→ Tarea pedida
Según el análisis sobre el Fondo de Rescate, ¿qué equivalencia respecto al PIB tiene el plan?

═══ Texto dado ═══

Análisis. De la nada a la nada y media. Del Plan Pacebo de los dichosos 400 euros, iniciativa típica de un borderline, a los 50 mil millones y tiro porque me toca. ¡Zetapeman puede con todo! En lugar de un estadista parece un héroe de comic. Es la historia de un presidente que se toma un trip antes de comparecer ante la opinión pública. Tanto detritus derramado sobre la economía de los Estados Unidos y sobre el Plan de Rescate de aquel país, mitín tras mitín, rueda de prensa tras rueda de prensa, comparecencia tras comparecencia, para terminar copiando su Plan de Rescate de las mismas proporciones, la misma equivalencia respecto al PIB, el 5%, pero haciéndolo, además en solitario, a lo Chávez, en iluminado, pero con modos trascendentes. No imagino nada más alarmista e inspirador de desconfianza.
Si nadie lo evita, el Fondo de Rescate se usará para dar alas a la inquina política, para poner en marcha la filias y las fobias de sus gestores, es decir, para el sectarismo ideológico y para dar cordel a las políticas clientelistas enfermizas
La imagen sombría y fúnebre de Zetapeman con boligrafito en la mano izquierda, para propagar la ilusión óptica de que ha hecho las cuentas antes de comunicar la creación del Fondo de Rescate, pasará a la historia de las memeces. Es una imagen alergénica (da yuyo). Es el gojeo de un grillo paranoico. En lugar de “poner en marcha el tren de la confianza” lo que pone en marcha es un tsunami liquidador, lo que desempolva es el mazo del ahora verás. ¿Y el bolígrafo? Zetapeman hace las cuentas pasando los dedos de la mano por el labio inferior y a pescozones. Lo sabe la gente y lo sabemos todos. Pánico.

═══ Información extraída ═══

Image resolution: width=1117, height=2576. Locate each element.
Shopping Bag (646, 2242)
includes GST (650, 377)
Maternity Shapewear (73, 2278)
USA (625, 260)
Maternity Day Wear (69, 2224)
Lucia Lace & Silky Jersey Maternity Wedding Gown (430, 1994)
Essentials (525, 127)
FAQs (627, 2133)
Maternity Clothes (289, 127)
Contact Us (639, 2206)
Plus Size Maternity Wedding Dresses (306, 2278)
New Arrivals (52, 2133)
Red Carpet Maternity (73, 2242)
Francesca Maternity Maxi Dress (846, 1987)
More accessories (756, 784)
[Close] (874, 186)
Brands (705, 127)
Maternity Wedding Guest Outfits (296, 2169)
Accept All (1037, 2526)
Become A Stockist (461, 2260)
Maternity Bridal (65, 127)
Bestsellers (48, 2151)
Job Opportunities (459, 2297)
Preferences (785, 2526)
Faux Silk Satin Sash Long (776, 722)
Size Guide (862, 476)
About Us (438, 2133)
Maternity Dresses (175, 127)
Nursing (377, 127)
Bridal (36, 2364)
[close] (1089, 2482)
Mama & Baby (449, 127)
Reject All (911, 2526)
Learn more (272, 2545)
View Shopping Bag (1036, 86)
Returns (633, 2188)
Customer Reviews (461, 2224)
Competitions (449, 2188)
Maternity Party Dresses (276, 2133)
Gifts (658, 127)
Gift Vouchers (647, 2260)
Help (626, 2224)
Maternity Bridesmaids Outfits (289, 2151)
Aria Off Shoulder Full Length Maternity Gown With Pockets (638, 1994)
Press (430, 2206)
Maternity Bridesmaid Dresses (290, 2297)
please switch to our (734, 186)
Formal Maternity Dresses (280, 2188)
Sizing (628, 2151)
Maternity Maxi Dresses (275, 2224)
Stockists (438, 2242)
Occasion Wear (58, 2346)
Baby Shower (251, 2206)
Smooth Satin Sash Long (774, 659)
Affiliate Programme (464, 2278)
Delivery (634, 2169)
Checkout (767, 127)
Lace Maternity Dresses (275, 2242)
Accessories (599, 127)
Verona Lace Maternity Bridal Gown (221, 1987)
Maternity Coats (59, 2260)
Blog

═══

→ Respuesta
El 5 %, la misma que el Plan de Rescate de los Estados Unidos.